The Ministry of Finance in Uganda had suggested additional taxes on collective investment plans like unit trusts, but the country's Parliamentary Committee on Finance, Planning, and Economic Development has rejected the idea.
A 5% and 15% tax on earnings, interest, or dividends made by members from their contributions to collective investment schemes were suggested. The tax would go into effect on July 1, 2023, and was included in the Income Tax (Amendment) Bill, of 2023.
According to the Bill, members who had made donations totaling less than Sh100 million would be subject to a 5% tax, while members who had made contributions totaling more than Sh100 million would be subject to a 15% tax.
The fee, according to the Bill, would be treated as income tax and would be deducted from the gains credited to a member's account by a unit trust.
The revenue levy (Amendment) Bill contained a proposed levy, but the Committee on Finance, Planning, and Economic Development noted in its report that it had been removed, adding that revenue from such programs would continue to be exempt.
“To maintain income for collective investment schemes as exempted from tax in order to encourage saving and investment culture,” the report reads in part.
According to data from the Capital Markets Authority, there are 32,998 investor accounts in Uganda that are part of collective investment schemes that are run by five licensed managers, including UAP-Old Mutual, ICEA Lion, Britam, Xeno Technologies, and Sanlam Investments. Over Shs1.15 trillion in assets are managed by the five.
Collective investment plans are a type of saving strategy that enables participants to gain from having their savings handled by experts while reducing transaction costs, reducing transaction risk, and increasing access to a choice of security investments at rates that are generally reasonable.
The chair of the committee overseeing finance, planning, and economic development, Dr.
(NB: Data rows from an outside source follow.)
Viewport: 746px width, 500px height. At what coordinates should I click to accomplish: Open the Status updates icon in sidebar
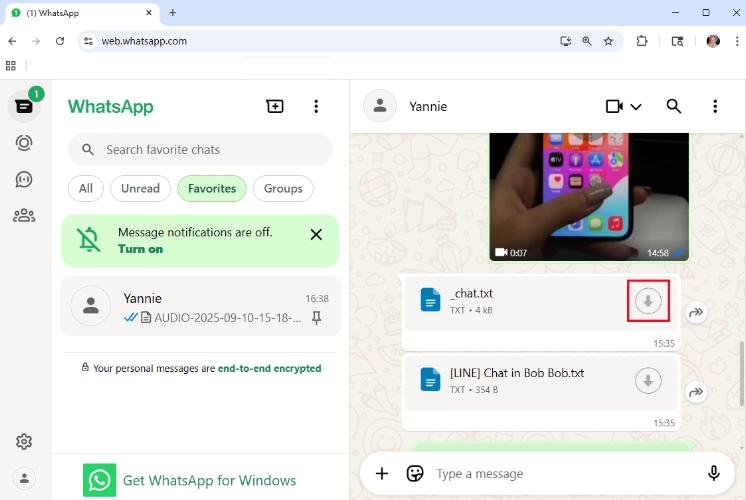coord(24,143)
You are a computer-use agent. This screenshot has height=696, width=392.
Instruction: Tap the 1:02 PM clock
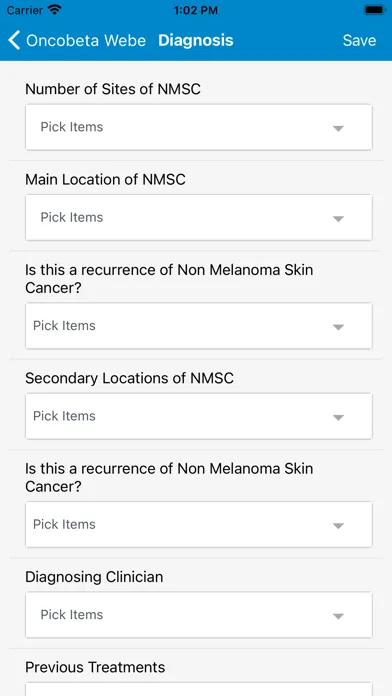[196, 10]
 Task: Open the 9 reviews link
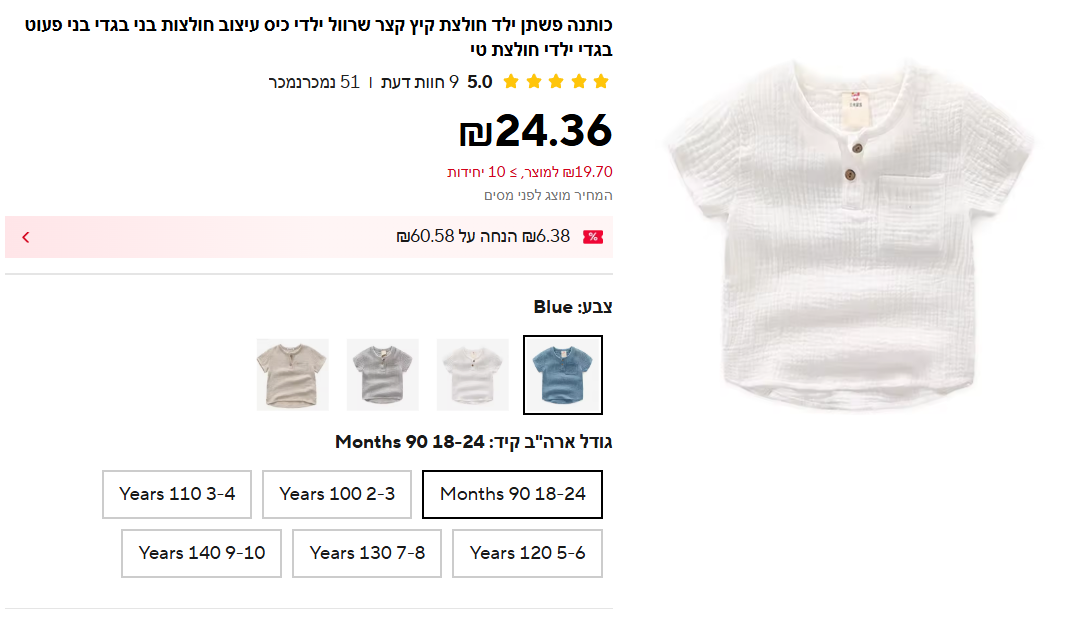pos(420,82)
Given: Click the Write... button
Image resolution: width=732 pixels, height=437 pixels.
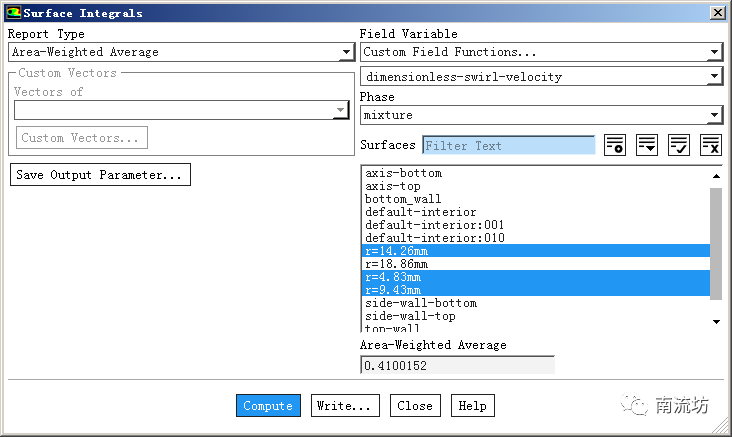Looking at the screenshot, I should tap(345, 406).
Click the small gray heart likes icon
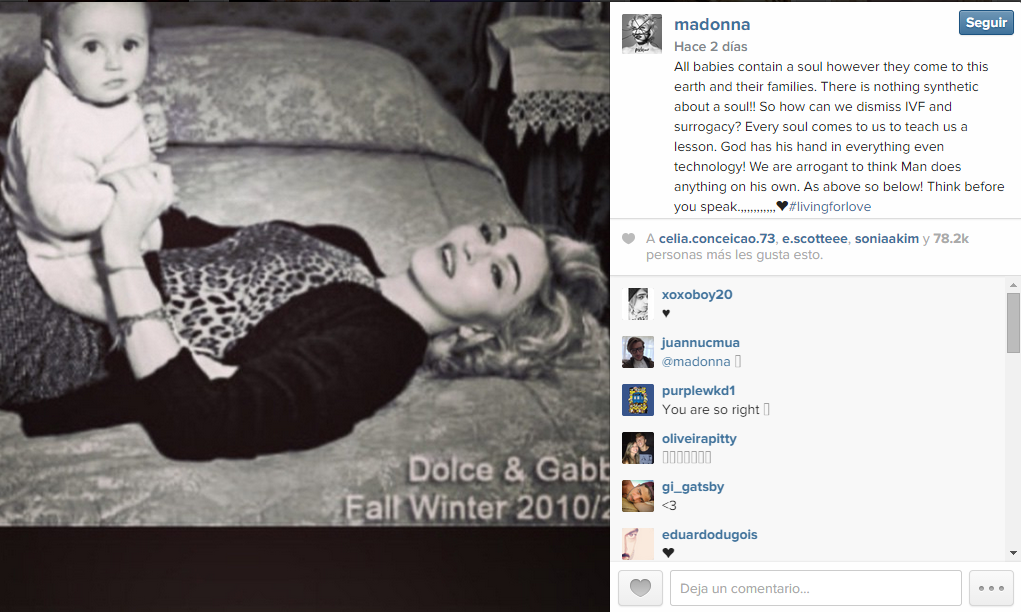This screenshot has width=1021, height=612. (628, 238)
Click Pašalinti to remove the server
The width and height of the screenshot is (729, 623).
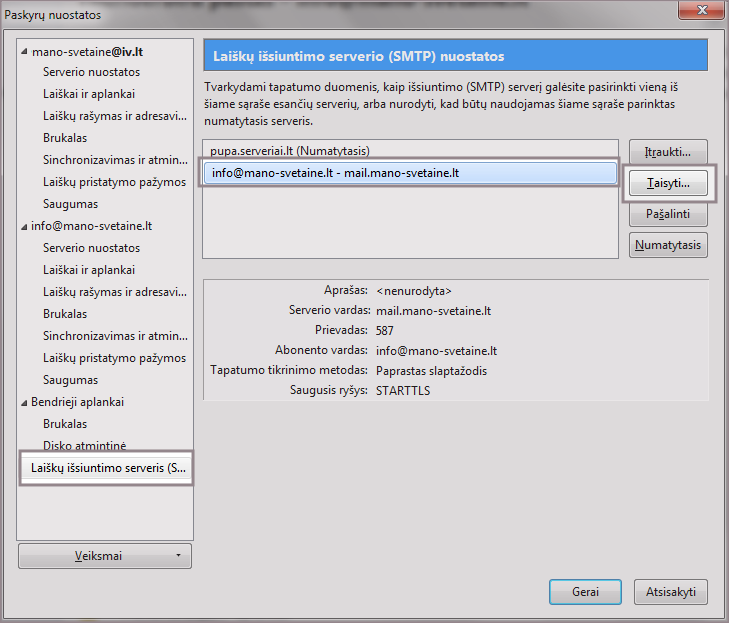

Keefa Kiwanuka, announced on Wednesday that in addition to taxes on collective investment plans, the committee has also dropped the capital gains tax that was previously included in the same Bill.
The two taxes were slated for the 2023–2024 fiscal years, which will begin in July.
The plan to enact capital gains tax, according to Mr. Nathan Nandala Mafabi, one of the three committee members who filed a minority report, would limit business income gains that result from the cancellation or fulfillment of corporate debt.
“Thus, capital gains derived from business assets would not be part of business income. Ideally, this was going to ring-fence capital gains as a separate income that would be taxed separately,” he said.